Changing the job queue from default to urgent

I was wondering which files of the workflow I should update to change the job queue from default to urgent. Thanks

You can set that in configure.sh (e.g., QUEUE_FCST="urgent") or change the variable in the file

ufs-srweather-app/regional_workflow/ush/setup.sh

 

Hi Johana,

The workflow has the following three variables that you can set in your experiment configuration file (config.sh):

QUEUE_DEFAULT

QUEUE_HPSS

QUEUE_FCST

QUEUE_DEFAULT applies to the make_grid, make_orog, make_sfc_climo, make_ics, make_lbcs, and the various run_post_f... tasks; QUEUE_HPSS applies to the get_extrn_ics and get_extrn_lbcs tasks; and QUEUE_FCST applies only to the run_fcst task.  The default values of these variables depend on the machine you're on.  For example, on Hera (which uses the slurm job scheduler), they are set as follows:

    QUEUE_DEFAULT=${QUEUE_DEFAULT:-"batch"}
    QUEUE_HPSS=${QUEUE_HPSS:-"batch"}
    QUEUE_FCST=${QUEUE_FCST:-"batch"}

So you can see that if you haven't specified these in your config.sh file, all three will default to "batch".  Related to these are the slurm partitions in which the jobs are run.  For Hera, these are set as follows:

    PARTITION_DEFAULT=${PARTITION_DEFAULT:-"hera"}
    PARTITION_HPSS=${PARTITION_HPSS:-"service"}
    PARTITION_FCST=${PARTITION_FCST:-"hera"}

So by default, all the rocoto tasks except get_extrn_ics and get_extrn_lbcs run in the partition named hera, while the latter two run in the service partition.  The PARTITION_... variables are also configurable in the config.sh file.  The QUEUE_... variables specify the QOS's under these respective partitions.  On Hera, a list of the QOS's allowed under each partition is given here

Note that if you change one or more of the QUEUE_... variables, you may also have to change the wallclock, maxtries, and other task resources in config.sh using the appropriate workflow variables, e.g. for the make_ics task:

NNODES_MAKE_ICS
PPN_MAKE_ICS
WTIME_MAKE_ICS
MAXTRIES_MAKE_ICS

This may have to be done, for example, if you change QUEUE_... from the batch to the debug QOS, and the default wall clock time for the task is greater than 30 minutes (since max limit in the debug QOS is 30 mins).

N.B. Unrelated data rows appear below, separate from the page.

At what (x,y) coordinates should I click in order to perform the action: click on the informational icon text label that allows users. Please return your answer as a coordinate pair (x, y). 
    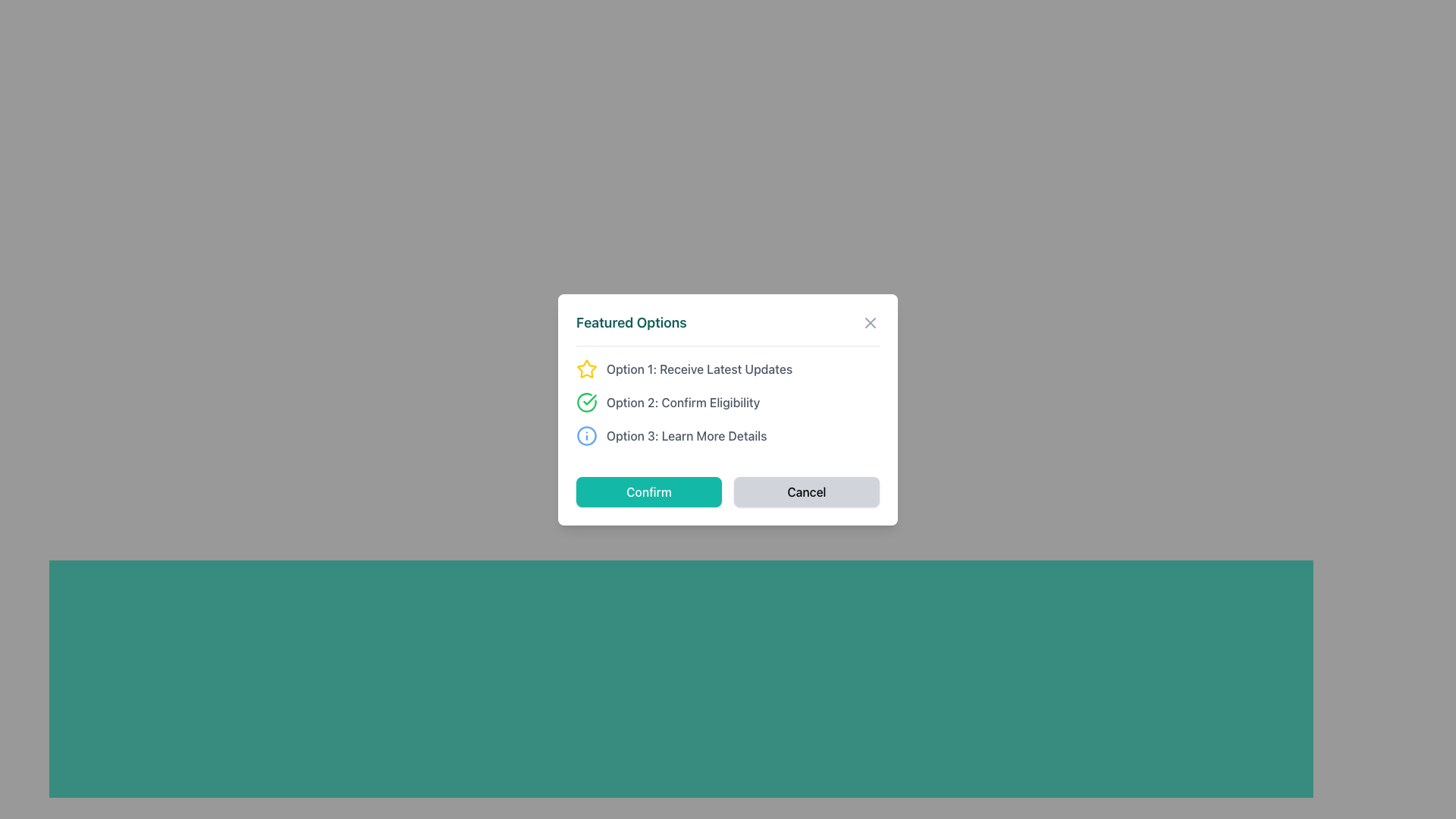
    Looking at the image, I should click on (728, 435).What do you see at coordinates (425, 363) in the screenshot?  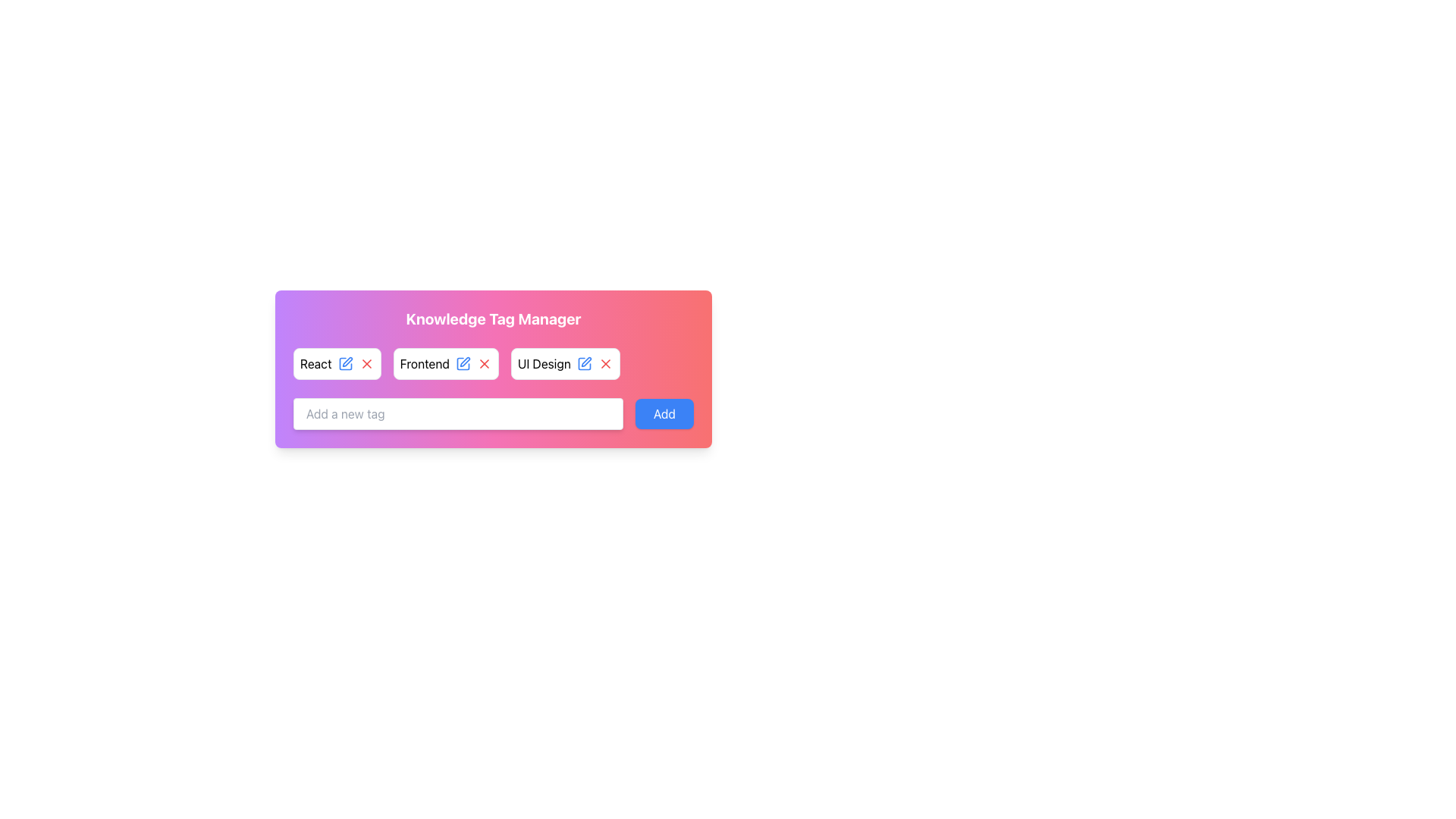 I see `the text label displaying 'Frontend' which is the second tag in a horizontal list of tags, positioned centrally between 'React' and 'UI Design'` at bounding box center [425, 363].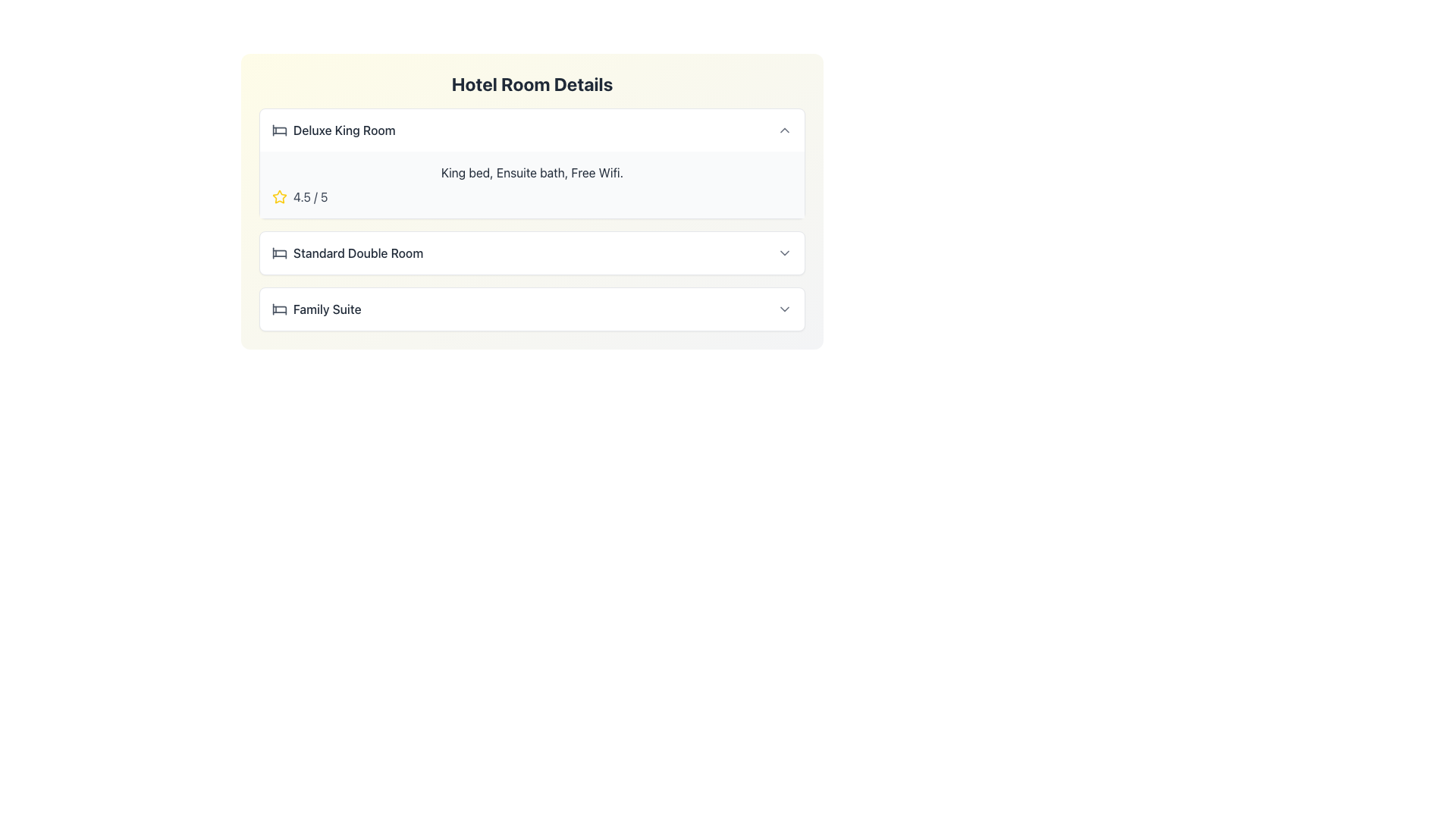  What do you see at coordinates (280, 196) in the screenshot?
I see `the yellow star-shaped icon in the 'Deluxe King Room' section, which is adjacent to the text '4.5 / 5'` at bounding box center [280, 196].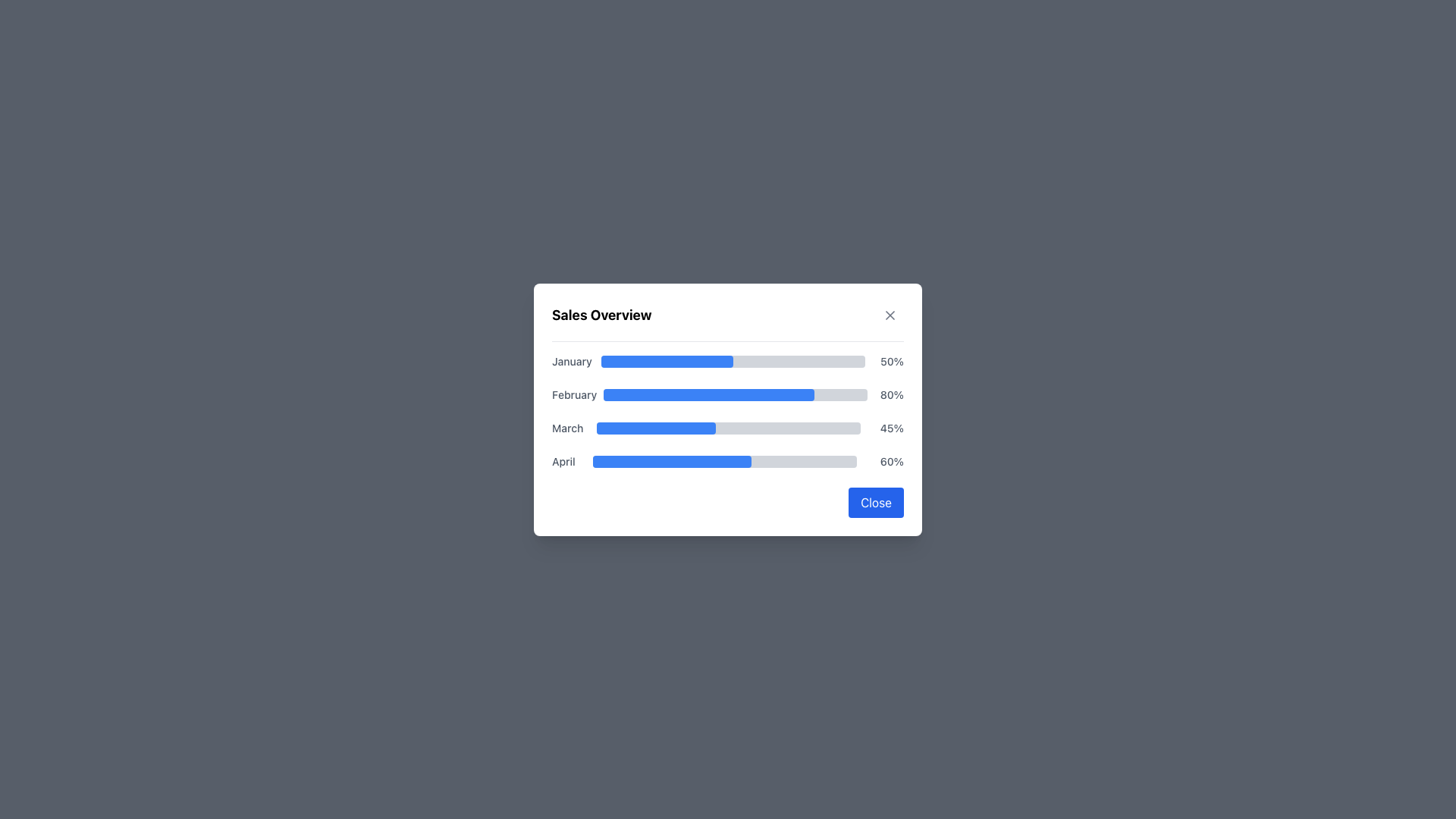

If you've already created your experiment (and so you already have the FV3LAM_wflow.xml rocoto workflow file), if you find that a task/job is sitting in the queue too long, you can cancel it (on Hera, use scancel), change QUEUE_DEFAULT, QUEUE_FCST, or QUEUE_HPSS (whichever is the one that applies to the task) in FV3LAM_wflow.xml to "debug" (I haven't tried "urgent"), and relaunch the workflow either using the launch_FV3LAM_wflow.sh script in your experiment directory or directly using a rocotorun or rocotoboot command.  As above, you may also have to change the wallclock, maxtries, and other task resources in FV3LAM_wflow.xml (note that if you cancel a job, that counts as one (failed) try, so if maxtries was set to 1 in FV3LAM_wflow.xml, you'll need to increase it; otherwise, the job scheduler will reject the job).